Document Type

Article

Publication Date

2008

Abstract

This Article examines the major Supreme Court rulings since the late 1960s that have directly addressed Aid to Families with Dependent Children (AFDC), commonly known as welfare. The Supreme Court decided cases, such as King v. Smith, Shapiro v. Thompson, and Goldberg v. Kelly, in favor of welfare recipients. The outcomes of these cases suggest that while the Supreme Court viewed welfare policy as a negotiation between federal and state governments, it reserved a special role for the judicial branch in protecting equal rights. The judicial understanding of the relationship between federal and state government power within welfare policy ranged from “cooperative federalism,” (expanding powers of the national government in areas traditionally left to the states) to fiscal conservatism (privileging state power and proffering a hands-off approach).

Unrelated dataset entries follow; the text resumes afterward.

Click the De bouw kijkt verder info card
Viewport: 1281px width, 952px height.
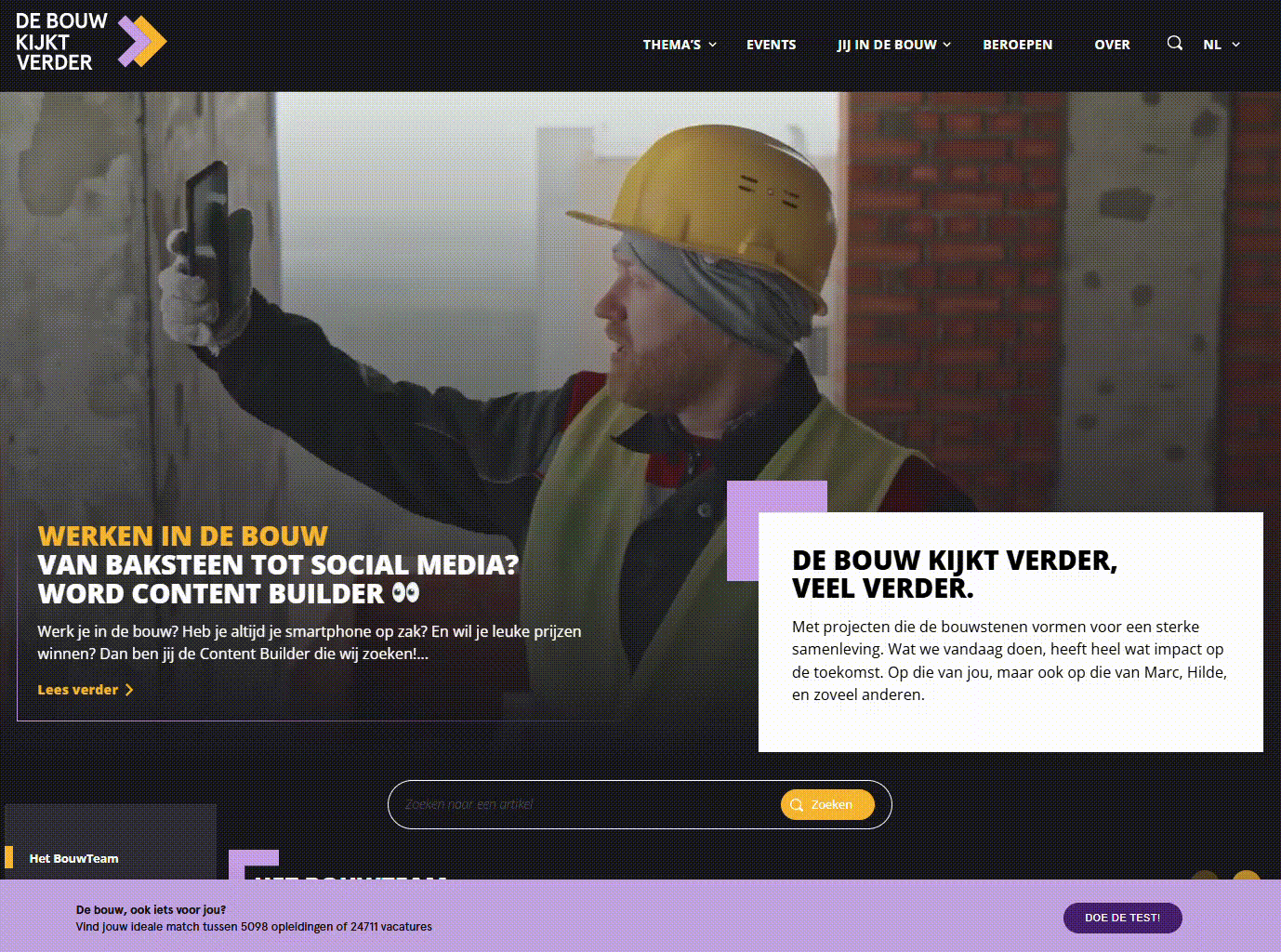[1010, 632]
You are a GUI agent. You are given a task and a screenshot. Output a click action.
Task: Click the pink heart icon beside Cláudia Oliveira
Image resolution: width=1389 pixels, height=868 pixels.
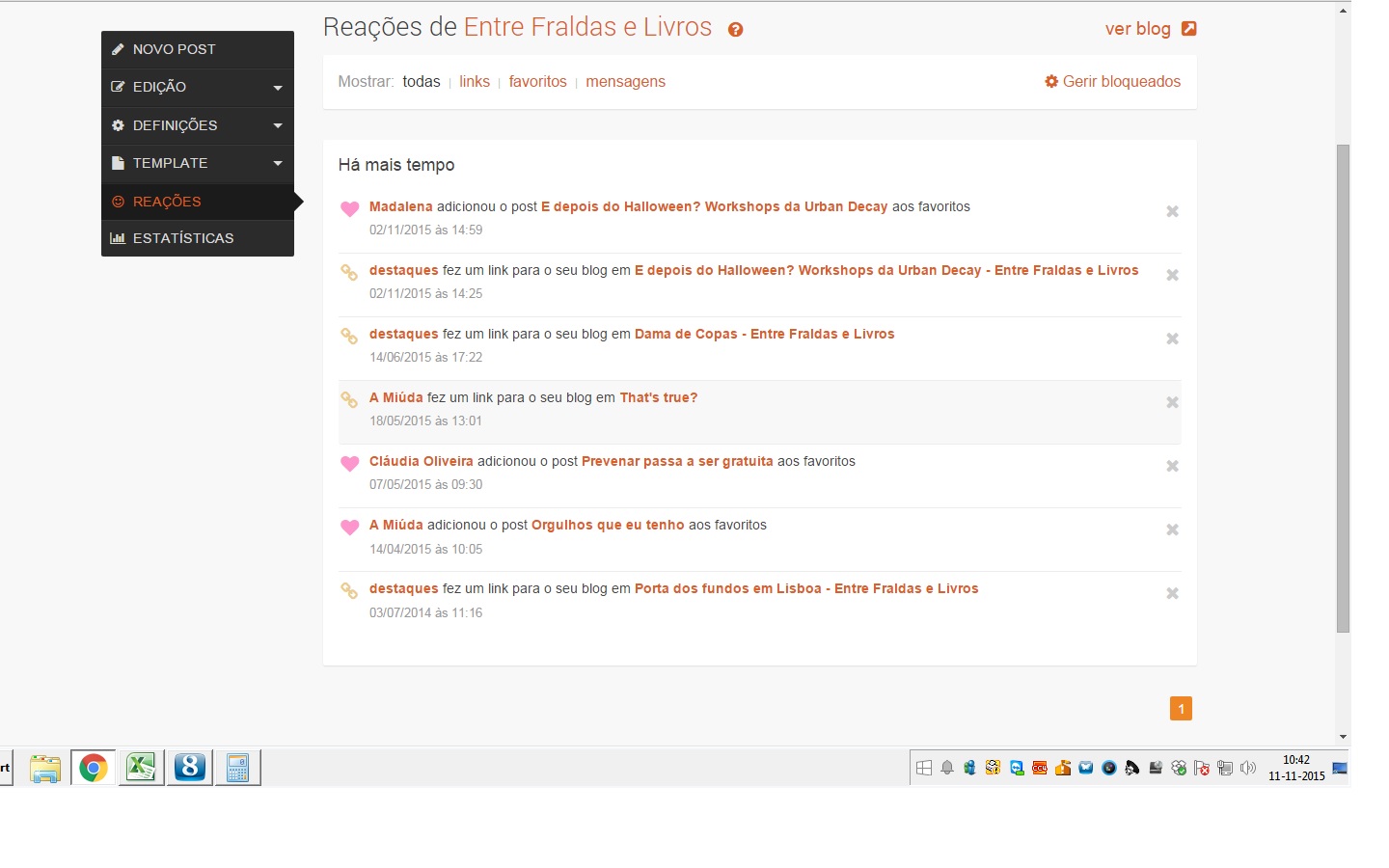350,464
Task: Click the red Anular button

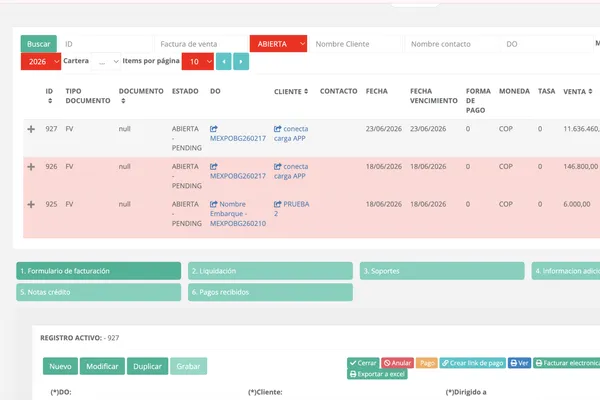Action: coord(397,363)
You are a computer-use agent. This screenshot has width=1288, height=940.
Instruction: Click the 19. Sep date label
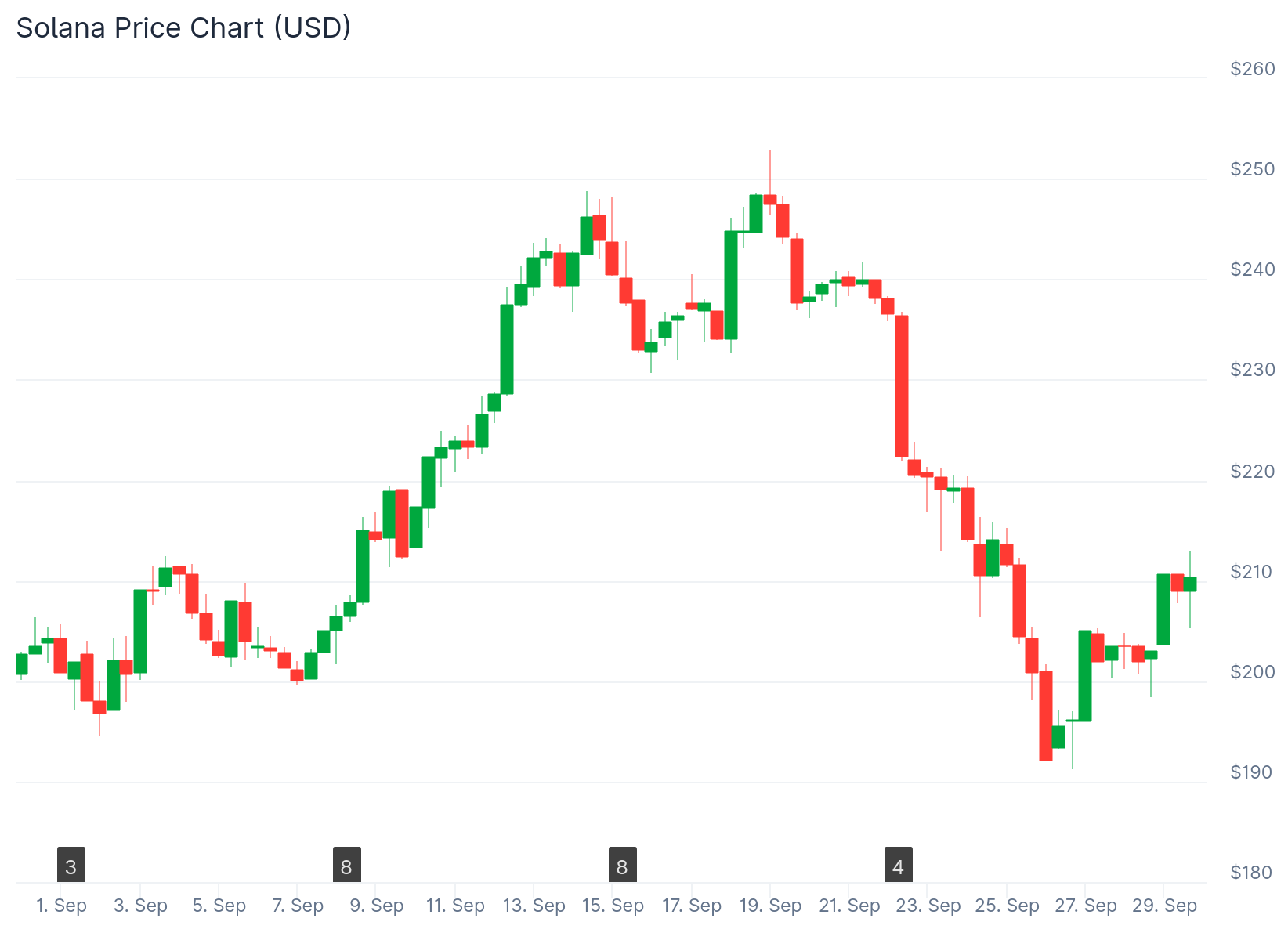(x=770, y=906)
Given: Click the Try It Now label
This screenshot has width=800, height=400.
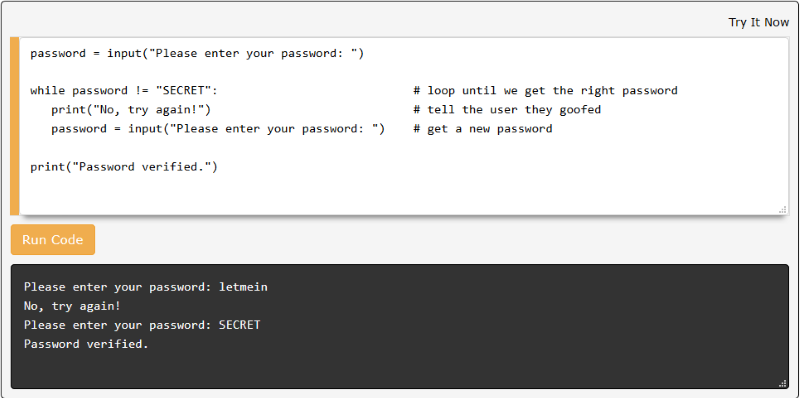Looking at the screenshot, I should (x=758, y=22).
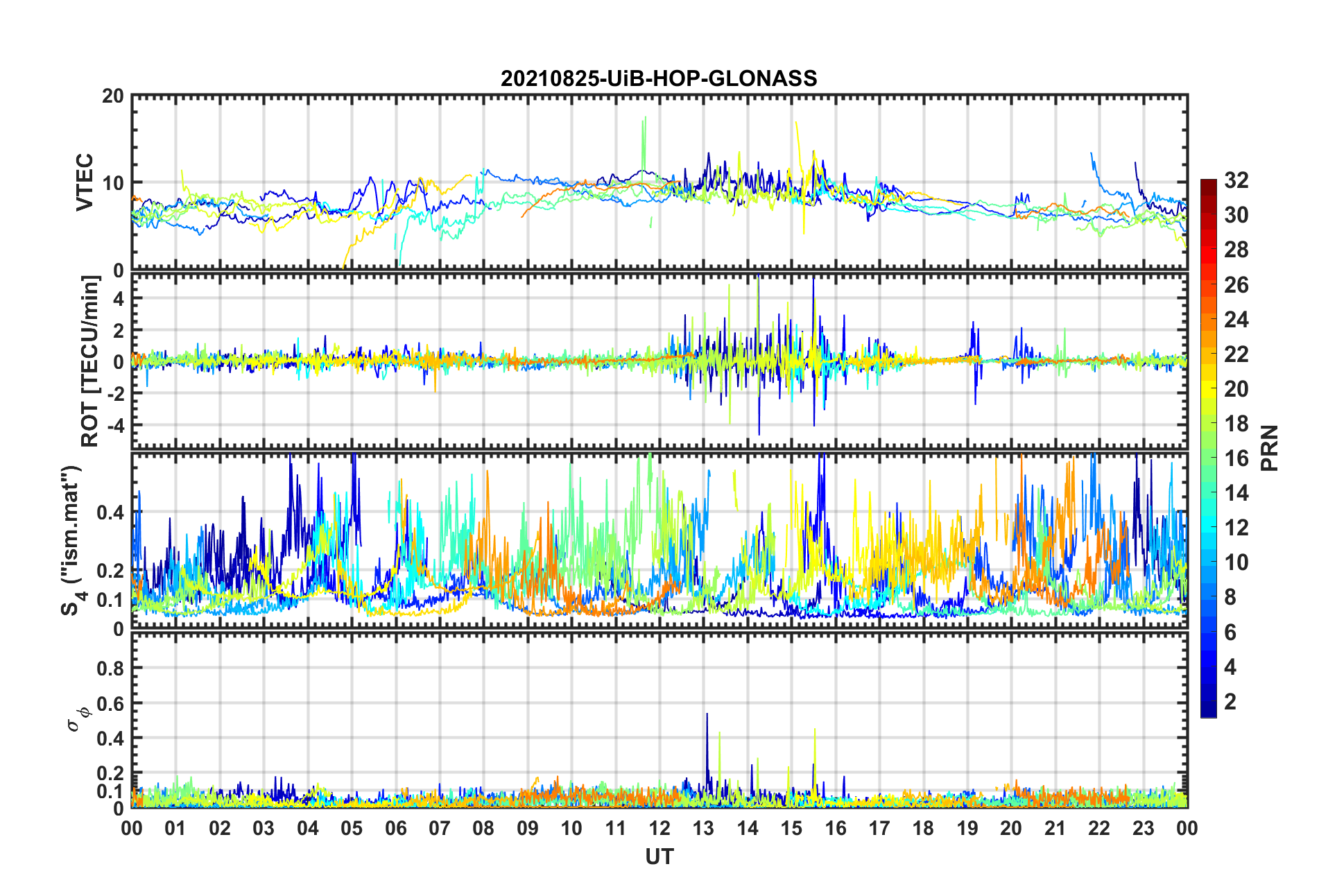Image resolution: width=1319 pixels, height=896 pixels.
Task: Click the UT x-axis label
Action: [x=659, y=857]
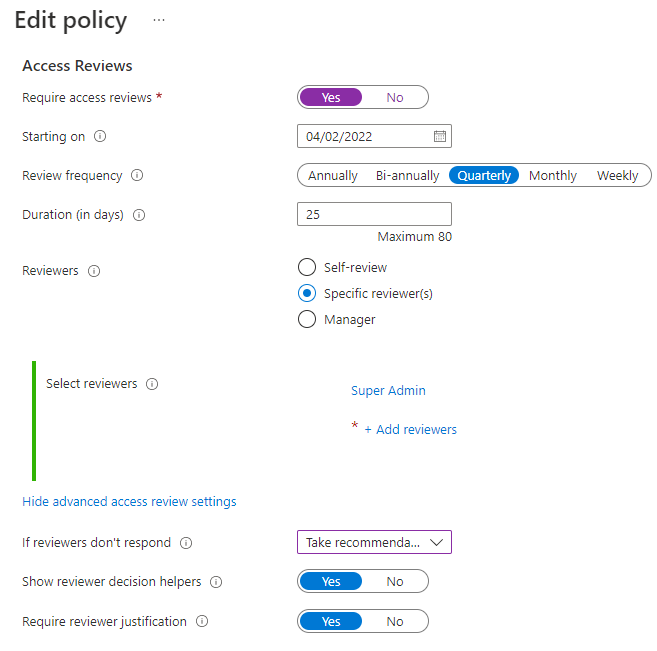The height and width of the screenshot is (651, 657).
Task: Click info icon next to Starting on
Action: point(100,137)
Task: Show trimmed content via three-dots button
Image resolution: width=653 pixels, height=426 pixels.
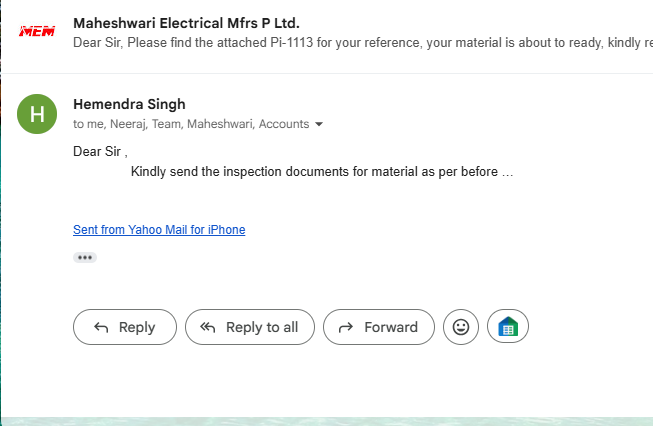Action: click(85, 257)
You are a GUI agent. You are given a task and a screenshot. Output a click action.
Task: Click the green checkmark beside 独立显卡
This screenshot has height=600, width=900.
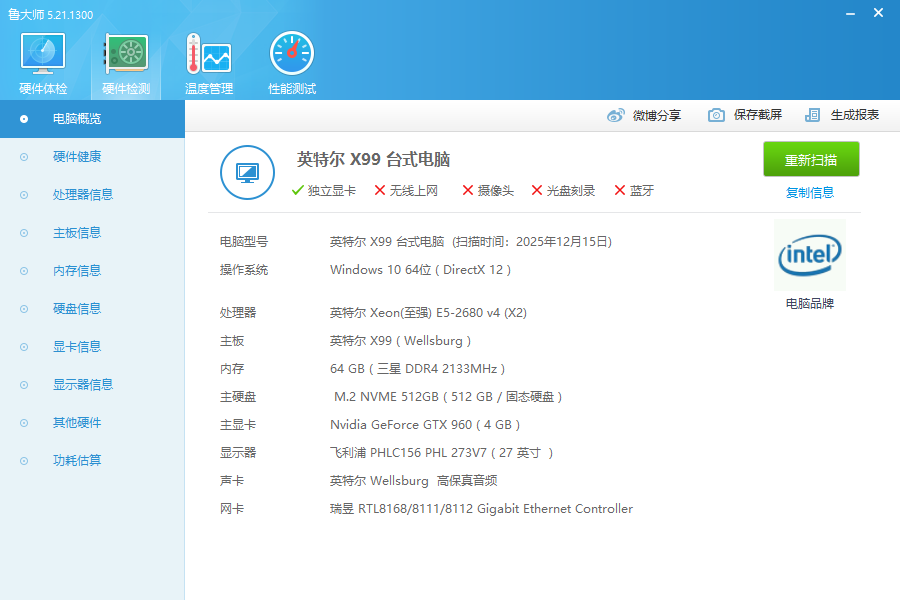tap(297, 188)
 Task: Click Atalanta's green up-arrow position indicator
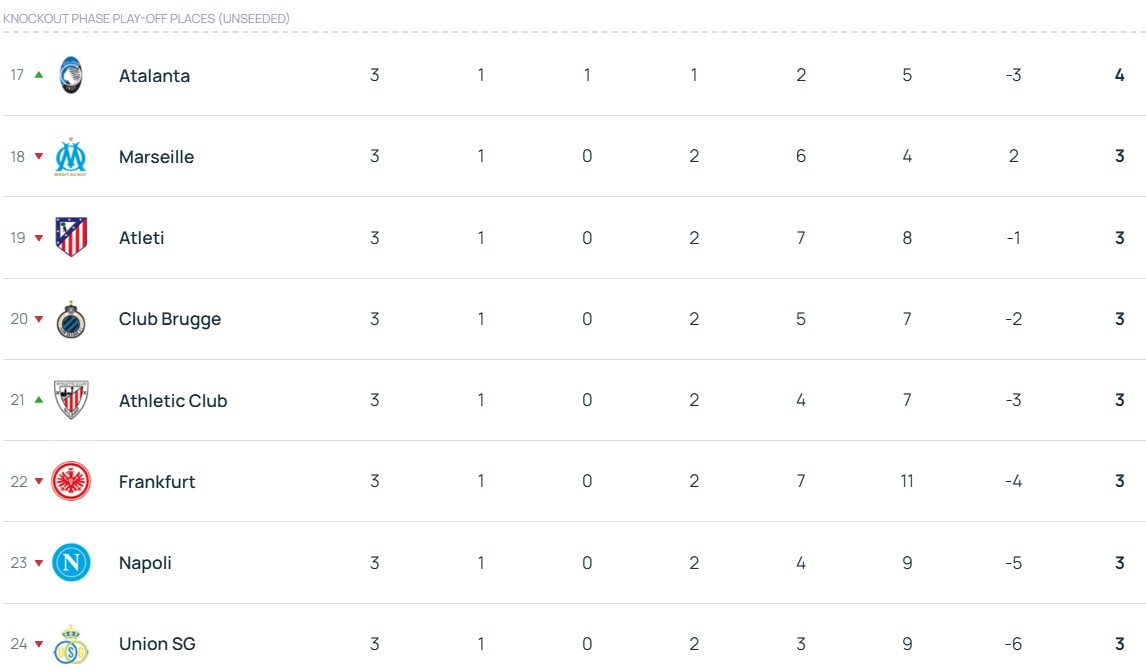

These conceptual rubrics do not follow a linear narrative nor offer a story of change over time; instead they are competing approaches that can be implemented by the Supreme Court simultaneously. While the historical arch from the Civil Rights Era to the present normally presents a story of expanded liberties and freedoms to the socially disenfranchised, the lens of the Supreme Court welfare decisions narrates a much different story. Instead, we see the devolution of racial liberalism, the intensification and expansion of poverty, and the rise of social conservatism so familiar by the mid-1980s. Here, black women became both the symbolic scapegoat and the site of social policy surveillance. At the apex of this symbolic/social policy convergence were national attacks on the stereotyped “welfare queen” in particular, and any redistribution of national resources to the poor, in general. Part I of this paper examines Supreme Court case law on welfare policy through the lens of the Due Process and Equal Protection Clauses of the Fourteenth Amendment. Part II surveys the Supreme Court case law on welfare policy through the lens of federalism. Finally, Part III reviews much of the same case law contrasted through the lens of fiscal conservatism. Through these lenses, it is clear that the seemingly value-neutral Supreme Court was not at all immune to the changing political landscape of the nation over the last forty years.